:: Task directions ::
An exact copy of the lines from the one containing "Toggle the 300红利低波全收益 legend series" through the last line below is required; include both of those lines and no others.
==== Information ====
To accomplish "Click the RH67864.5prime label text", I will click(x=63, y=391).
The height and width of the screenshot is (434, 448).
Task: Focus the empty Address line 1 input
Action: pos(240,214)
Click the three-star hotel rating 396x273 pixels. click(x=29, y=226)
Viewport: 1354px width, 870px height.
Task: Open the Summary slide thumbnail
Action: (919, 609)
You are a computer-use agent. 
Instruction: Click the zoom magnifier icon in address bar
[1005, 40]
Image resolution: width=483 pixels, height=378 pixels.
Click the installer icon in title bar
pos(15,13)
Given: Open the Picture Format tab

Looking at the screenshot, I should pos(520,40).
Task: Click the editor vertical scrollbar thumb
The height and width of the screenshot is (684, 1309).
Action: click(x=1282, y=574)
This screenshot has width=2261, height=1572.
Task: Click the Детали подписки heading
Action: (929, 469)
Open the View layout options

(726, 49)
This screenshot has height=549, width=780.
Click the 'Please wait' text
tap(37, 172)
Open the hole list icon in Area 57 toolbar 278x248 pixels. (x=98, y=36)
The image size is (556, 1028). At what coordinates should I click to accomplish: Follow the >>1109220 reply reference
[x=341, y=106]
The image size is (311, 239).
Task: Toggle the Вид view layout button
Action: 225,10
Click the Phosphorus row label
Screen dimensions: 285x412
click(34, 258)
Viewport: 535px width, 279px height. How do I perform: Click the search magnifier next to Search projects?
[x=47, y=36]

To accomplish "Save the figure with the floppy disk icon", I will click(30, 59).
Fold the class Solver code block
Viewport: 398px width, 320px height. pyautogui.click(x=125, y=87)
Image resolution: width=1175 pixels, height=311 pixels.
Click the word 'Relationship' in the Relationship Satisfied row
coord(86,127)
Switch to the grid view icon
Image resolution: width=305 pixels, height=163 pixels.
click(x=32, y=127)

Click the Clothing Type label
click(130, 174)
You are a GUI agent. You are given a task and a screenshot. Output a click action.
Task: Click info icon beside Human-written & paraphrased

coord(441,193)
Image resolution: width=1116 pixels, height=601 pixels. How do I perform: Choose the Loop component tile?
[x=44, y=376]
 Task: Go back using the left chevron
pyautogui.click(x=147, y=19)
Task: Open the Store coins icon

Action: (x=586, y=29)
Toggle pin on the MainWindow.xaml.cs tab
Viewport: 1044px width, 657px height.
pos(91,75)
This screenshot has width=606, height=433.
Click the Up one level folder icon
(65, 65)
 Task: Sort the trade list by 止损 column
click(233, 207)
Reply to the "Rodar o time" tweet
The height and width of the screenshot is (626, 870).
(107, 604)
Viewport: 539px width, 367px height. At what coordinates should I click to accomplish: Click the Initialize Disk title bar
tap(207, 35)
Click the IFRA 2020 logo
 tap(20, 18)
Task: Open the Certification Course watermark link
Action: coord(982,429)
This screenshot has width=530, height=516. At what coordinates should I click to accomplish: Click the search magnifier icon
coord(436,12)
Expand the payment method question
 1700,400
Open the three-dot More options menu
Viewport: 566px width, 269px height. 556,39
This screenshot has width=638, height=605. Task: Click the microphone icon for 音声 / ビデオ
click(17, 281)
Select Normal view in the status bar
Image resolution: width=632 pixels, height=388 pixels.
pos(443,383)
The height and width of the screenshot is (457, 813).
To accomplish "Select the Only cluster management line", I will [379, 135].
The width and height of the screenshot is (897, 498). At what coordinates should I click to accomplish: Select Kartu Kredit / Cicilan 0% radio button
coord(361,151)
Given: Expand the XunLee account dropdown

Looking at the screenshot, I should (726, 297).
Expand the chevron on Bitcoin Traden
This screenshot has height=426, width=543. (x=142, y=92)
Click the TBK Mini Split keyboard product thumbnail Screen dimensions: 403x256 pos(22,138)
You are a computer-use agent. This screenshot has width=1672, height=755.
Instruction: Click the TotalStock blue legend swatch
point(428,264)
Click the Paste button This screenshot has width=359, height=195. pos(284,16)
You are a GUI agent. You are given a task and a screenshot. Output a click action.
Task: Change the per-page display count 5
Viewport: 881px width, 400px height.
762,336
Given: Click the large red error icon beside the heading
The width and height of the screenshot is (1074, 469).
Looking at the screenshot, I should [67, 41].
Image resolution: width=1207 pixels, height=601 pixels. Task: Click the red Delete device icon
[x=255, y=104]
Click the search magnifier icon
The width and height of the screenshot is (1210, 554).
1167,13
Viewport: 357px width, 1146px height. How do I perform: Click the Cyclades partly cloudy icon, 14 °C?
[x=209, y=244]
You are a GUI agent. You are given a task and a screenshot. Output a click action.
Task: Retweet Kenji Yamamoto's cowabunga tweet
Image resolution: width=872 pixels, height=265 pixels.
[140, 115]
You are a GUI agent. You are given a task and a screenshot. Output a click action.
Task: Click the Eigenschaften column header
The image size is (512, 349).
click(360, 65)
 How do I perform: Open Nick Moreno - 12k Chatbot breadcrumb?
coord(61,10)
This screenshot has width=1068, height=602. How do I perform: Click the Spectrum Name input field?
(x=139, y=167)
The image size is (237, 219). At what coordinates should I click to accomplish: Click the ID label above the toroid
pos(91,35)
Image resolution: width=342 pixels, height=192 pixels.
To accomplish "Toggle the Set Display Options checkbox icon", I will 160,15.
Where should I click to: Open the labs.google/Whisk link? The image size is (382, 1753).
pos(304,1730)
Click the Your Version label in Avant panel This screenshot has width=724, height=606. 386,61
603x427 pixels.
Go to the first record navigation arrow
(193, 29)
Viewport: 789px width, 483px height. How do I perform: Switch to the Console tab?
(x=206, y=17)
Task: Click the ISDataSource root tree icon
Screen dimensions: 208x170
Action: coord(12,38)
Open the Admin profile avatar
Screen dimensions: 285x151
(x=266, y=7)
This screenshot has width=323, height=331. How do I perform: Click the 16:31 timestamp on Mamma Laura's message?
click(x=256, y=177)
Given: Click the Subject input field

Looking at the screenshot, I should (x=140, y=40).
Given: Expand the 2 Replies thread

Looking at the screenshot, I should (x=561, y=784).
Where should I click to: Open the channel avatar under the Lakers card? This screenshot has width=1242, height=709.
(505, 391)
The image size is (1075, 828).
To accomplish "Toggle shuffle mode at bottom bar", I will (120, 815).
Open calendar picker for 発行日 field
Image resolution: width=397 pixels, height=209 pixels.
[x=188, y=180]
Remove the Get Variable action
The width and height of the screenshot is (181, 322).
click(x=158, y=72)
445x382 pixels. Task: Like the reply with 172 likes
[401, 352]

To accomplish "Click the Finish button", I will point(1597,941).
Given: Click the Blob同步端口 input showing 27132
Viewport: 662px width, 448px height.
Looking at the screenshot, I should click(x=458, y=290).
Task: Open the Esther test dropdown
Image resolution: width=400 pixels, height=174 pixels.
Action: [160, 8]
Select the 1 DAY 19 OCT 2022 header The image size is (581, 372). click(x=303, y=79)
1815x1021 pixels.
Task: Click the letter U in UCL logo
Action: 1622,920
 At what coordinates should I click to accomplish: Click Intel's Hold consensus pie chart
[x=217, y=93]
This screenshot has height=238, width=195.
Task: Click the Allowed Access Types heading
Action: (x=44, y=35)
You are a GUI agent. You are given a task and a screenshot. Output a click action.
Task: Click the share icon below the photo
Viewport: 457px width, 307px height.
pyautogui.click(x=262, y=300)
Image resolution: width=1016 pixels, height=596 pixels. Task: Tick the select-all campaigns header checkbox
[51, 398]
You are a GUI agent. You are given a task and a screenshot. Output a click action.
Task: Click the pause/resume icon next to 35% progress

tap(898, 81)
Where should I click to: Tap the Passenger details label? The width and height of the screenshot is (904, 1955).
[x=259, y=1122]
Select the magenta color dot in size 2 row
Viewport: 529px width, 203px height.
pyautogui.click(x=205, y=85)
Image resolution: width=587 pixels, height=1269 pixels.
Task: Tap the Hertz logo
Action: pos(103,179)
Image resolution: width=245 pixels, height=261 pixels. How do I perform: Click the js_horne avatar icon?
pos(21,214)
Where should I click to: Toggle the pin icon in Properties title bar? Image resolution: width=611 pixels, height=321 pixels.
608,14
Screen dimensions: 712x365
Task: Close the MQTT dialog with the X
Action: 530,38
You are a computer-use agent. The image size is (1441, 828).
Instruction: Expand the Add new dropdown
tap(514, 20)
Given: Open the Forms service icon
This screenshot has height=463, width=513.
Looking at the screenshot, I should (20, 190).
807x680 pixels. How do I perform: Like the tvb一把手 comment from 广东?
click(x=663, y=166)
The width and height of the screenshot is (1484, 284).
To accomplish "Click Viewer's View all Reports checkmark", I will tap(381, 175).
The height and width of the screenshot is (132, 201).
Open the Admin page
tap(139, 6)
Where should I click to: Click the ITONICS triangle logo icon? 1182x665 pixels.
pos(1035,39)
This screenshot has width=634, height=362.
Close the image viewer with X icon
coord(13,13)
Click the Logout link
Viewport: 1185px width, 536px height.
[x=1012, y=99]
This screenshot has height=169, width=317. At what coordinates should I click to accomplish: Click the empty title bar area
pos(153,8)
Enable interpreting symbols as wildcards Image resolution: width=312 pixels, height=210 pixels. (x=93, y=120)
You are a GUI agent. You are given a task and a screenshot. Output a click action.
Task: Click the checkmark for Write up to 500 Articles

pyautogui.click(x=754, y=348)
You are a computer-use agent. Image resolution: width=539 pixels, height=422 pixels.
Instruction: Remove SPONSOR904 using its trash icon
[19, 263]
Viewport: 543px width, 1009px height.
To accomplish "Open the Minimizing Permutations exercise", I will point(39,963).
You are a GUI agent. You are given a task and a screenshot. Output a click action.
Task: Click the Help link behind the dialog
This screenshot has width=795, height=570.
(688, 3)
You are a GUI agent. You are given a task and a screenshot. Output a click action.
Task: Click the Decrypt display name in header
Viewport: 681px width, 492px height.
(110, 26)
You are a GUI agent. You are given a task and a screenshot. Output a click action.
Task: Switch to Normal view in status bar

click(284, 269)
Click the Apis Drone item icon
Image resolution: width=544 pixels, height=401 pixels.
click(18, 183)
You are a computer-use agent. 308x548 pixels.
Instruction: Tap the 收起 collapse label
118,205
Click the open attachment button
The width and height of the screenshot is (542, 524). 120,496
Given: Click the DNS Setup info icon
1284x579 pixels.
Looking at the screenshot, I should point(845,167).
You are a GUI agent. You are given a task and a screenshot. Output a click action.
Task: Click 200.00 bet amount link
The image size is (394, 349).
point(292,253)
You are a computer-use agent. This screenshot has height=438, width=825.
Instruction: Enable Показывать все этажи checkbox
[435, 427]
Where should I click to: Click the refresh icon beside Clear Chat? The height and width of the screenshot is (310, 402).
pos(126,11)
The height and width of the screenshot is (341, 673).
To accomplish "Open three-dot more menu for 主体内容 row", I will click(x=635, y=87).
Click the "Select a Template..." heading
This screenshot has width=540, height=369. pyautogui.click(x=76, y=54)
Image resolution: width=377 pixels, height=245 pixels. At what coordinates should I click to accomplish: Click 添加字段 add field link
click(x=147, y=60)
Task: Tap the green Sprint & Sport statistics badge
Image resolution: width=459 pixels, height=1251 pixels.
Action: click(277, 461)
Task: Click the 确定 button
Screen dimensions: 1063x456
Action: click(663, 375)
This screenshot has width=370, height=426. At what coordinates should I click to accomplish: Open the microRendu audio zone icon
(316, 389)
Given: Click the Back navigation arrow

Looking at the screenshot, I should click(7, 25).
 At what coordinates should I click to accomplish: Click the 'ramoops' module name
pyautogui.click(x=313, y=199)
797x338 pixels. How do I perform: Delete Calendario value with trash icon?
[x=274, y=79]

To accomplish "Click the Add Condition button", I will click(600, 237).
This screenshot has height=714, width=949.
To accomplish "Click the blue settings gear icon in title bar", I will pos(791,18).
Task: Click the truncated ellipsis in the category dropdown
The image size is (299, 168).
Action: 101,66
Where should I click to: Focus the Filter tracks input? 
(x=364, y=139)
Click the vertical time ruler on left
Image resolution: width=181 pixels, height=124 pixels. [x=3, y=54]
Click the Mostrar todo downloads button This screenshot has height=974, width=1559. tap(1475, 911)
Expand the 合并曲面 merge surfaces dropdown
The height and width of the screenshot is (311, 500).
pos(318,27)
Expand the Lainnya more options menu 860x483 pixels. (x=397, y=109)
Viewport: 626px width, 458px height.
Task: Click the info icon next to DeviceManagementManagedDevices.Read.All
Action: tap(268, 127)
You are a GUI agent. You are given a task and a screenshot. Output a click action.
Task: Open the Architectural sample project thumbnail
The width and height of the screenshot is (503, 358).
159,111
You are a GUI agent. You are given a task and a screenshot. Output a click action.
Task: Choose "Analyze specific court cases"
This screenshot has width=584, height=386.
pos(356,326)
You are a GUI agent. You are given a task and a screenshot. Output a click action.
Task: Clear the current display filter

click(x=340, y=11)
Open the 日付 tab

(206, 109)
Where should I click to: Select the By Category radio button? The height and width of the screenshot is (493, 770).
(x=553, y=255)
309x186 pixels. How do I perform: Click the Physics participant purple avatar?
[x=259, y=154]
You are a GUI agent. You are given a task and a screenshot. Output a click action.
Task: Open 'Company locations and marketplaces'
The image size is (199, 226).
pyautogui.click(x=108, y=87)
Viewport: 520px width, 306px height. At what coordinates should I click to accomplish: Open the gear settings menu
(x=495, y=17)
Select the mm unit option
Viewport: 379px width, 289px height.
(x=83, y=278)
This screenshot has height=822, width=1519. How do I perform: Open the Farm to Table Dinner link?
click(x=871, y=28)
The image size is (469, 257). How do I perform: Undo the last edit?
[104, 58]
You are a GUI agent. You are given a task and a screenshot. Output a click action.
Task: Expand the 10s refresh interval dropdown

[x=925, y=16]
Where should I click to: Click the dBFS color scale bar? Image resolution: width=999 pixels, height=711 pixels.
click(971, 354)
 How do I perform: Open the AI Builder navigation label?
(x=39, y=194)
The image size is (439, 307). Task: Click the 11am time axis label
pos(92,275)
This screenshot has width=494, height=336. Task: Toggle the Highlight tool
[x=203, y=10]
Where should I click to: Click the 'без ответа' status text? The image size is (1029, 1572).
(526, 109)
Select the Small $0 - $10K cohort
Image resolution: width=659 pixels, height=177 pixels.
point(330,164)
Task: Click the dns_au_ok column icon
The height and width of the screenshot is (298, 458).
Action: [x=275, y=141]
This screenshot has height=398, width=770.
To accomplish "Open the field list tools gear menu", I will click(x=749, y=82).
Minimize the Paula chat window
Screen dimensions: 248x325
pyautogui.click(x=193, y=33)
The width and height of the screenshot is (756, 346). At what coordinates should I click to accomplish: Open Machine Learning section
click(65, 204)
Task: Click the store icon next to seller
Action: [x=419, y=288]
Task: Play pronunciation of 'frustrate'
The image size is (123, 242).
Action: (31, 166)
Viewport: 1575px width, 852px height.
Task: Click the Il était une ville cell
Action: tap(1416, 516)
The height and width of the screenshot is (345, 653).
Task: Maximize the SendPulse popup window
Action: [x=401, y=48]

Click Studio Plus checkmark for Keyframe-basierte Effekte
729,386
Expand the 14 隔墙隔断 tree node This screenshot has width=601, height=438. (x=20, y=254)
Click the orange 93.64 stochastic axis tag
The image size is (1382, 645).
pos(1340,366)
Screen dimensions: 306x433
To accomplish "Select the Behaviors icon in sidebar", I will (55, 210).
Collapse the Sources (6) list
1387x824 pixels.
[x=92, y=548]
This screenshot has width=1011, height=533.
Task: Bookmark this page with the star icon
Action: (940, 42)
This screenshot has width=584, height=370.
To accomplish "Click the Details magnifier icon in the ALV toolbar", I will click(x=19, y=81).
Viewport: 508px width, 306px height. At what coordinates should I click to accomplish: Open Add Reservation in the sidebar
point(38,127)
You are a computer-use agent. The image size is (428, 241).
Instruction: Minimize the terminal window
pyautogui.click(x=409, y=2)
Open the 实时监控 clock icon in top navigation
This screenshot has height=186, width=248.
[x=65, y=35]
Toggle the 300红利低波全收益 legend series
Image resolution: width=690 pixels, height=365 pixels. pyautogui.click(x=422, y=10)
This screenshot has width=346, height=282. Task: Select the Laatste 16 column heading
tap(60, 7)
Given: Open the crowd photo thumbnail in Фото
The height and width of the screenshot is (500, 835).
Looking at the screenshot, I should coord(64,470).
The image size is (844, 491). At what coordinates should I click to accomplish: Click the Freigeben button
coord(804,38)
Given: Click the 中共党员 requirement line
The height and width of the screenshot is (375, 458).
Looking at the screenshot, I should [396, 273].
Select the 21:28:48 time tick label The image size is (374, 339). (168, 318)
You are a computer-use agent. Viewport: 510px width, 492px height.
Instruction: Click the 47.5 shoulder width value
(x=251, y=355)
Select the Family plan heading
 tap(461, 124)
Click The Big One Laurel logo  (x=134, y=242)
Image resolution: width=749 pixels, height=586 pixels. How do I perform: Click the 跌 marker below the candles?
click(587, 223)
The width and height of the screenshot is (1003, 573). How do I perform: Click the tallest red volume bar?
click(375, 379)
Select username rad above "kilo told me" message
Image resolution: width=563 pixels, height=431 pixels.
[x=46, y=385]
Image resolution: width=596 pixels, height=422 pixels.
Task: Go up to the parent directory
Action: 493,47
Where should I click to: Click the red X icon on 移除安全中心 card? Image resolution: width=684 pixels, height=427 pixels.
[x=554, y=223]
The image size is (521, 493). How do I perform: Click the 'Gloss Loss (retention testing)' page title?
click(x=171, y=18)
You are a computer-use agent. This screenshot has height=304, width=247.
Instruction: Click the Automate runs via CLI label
====
:: Response to this exercise ::
Toggle the 300红利低波全收益 legend series
Image resolution: width=690 pixels, height=365 pixels. pyautogui.click(x=422, y=10)
This screenshot has width=346, height=282. Task: Select the Laatste 16 column heading
tap(60, 7)
Given: Open the crowd photo thumbnail in Фото
The height and width of the screenshot is (500, 835).
Looking at the screenshot, I should coord(64,470).
The image size is (844, 491). At what coordinates should I click to accomplish: Click the Freigeben button
coord(804,38)
Given: Click the 中共党员 requirement line
The height and width of the screenshot is (375, 458).
Looking at the screenshot, I should [396, 273].
Select the 21:28:48 time tick label The image size is (374, 339). (168, 318)
You are a computer-use agent. Viewport: 510px width, 492px height.
Instruction: Click the 47.5 shoulder width value
(x=251, y=355)
Select the Family plan heading
 tap(461, 124)
Click The Big One Laurel logo  (x=134, y=242)
Image resolution: width=749 pixels, height=586 pixels. How do I perform: Click the 跌 marker below the candles?
click(587, 223)
The width and height of the screenshot is (1003, 573). How do I perform: Click the tallest red volume bar?
click(375, 379)
Select username rad above "kilo told me" message
Image resolution: width=563 pixels, height=431 pixels.
[x=46, y=385]
Image resolution: width=596 pixels, height=422 pixels.
Task: Go up to the parent directory
Action: 493,47
Where should I click to: Click the red X icon on 移除安全中心 card? Image resolution: width=684 pixels, height=427 pixels.
[x=554, y=223]
The image size is (521, 493). How do I perform: Click the 'Gloss Loss (retention testing)' page title?
click(x=171, y=18)
You are a computer-use agent. This screenshot has height=304, width=247.
Instruction: Click the Automate runs via CLI label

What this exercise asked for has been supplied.